COBIT 5’s emphasis on holistic efficiency aligns with the crux of data governance—data is omnipresent, forming the bedrock of decisions. EIIG epitomizes this holistic approach through automated governance processes, data policy enforcement, quality augmentation, role assignments, collaboration facilitation, audit trails, trust assurance in BI reporting, and more. This comprehensive embrace advances COBIT’s overarching goal of value creation.

Separating Governance from Management

COBIT’s differentiation of governance from management underscores governance’s fundamental role. COBIT 5 separates the governance from management by proposing EDM (evaluate, direct, and monitor) for governance and PBRM (plan, build, run, and monitor) for management. EDM ensures that the needs of stakeholders’ objectives are evaluated, directed by prioritization, and monitored for performance. On the other hand, PBRM ensures and monitors the activities that are described in governance.

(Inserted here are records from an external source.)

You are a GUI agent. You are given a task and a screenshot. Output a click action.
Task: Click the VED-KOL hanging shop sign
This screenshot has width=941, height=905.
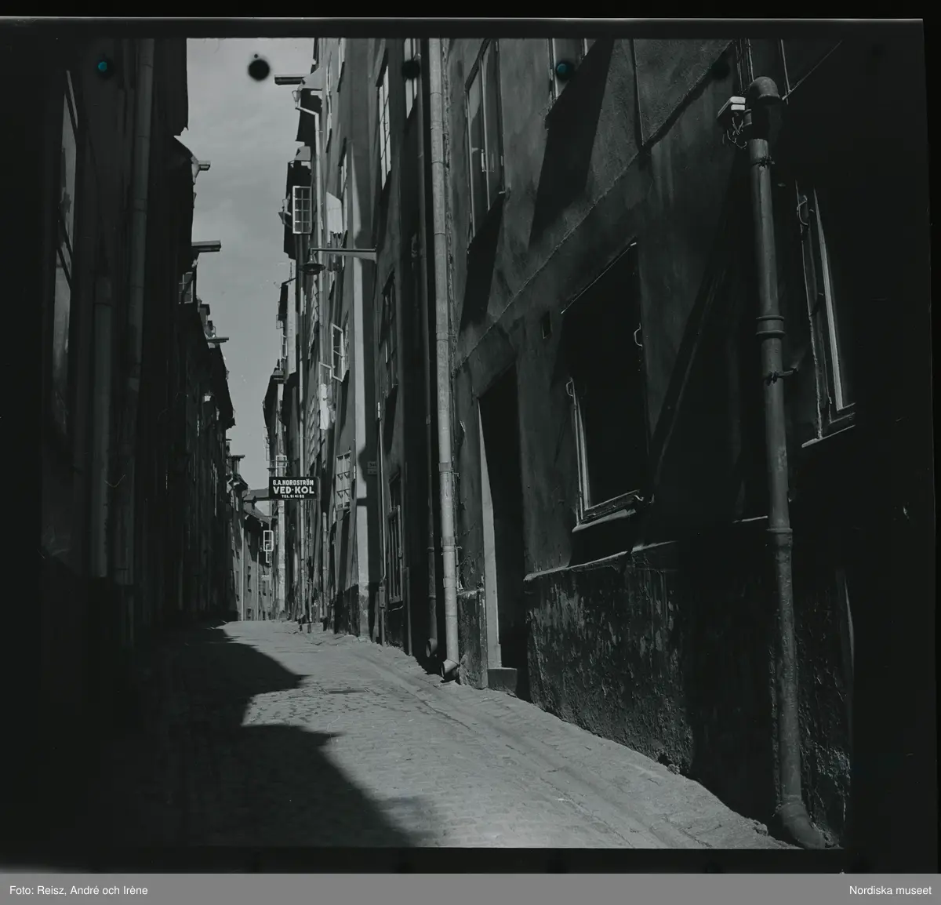(292, 488)
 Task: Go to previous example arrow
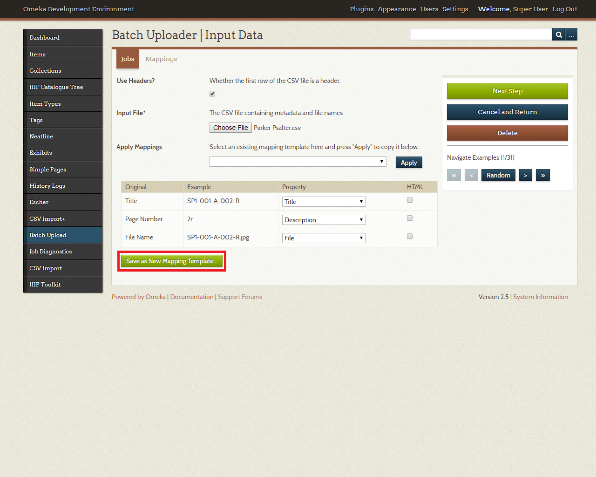pos(471,175)
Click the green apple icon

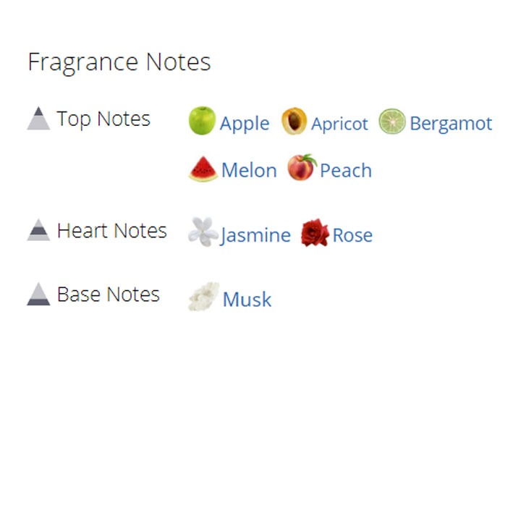pyautogui.click(x=202, y=121)
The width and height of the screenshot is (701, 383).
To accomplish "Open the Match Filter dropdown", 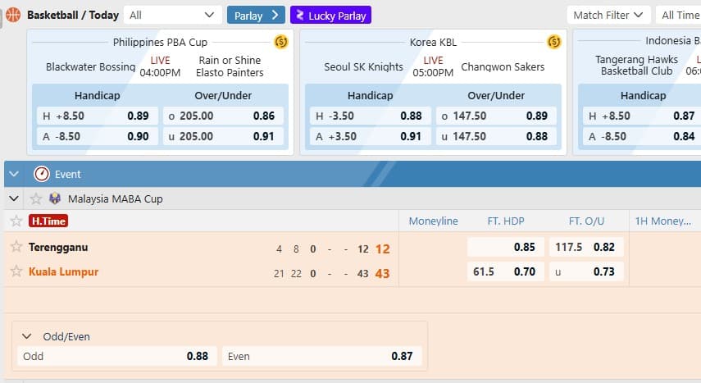I will (x=608, y=15).
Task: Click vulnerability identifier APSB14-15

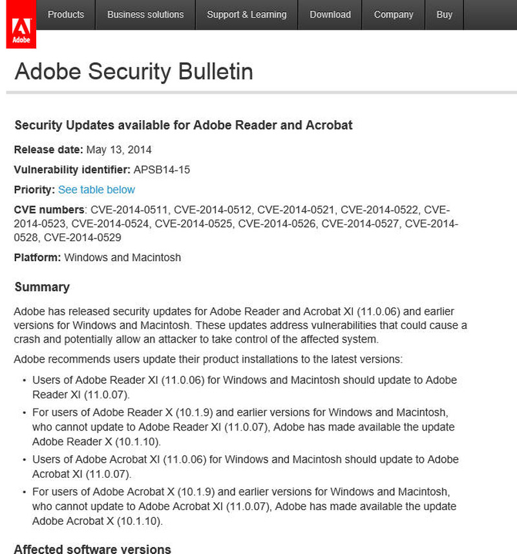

In the data arena, then, governance focuses policies, rules, regulations—dictated by stakeholders’ needs, business priorities, and regulatory regime– that guide how data is used while management puts more emphasis on the technical aspects of collecting, processing, integrating, and storing data in compliance with the guidelines set up by data governance.

EIIG Improves Data Governance

EIIG resonates with this principle by operationalizing data governance. It enables agile and automated processes to govern data flows across the enterprise.

By elevating data governance in tandem with IT governance and enterprise governance, EIIG empowers COBIT 5’s aim to distinguish governance from management, enriching its organizational significance.

In conclusion, EIIG—a self-defined data fabric and next-generation data governance platform—profoundly aligns with COBIT 5’s core principles. In the context of EGIT, EIIG empowers organizations to enhance regulatory compliance, amplify productivity, mitigate risks, foster innovation, and truly embrace data-driven strategies. The synergy between COBIT’s enterprise governance and EIIG’s data governance yields a harmonious blend that resonates with the dynamic demands of contemporary business landscapes.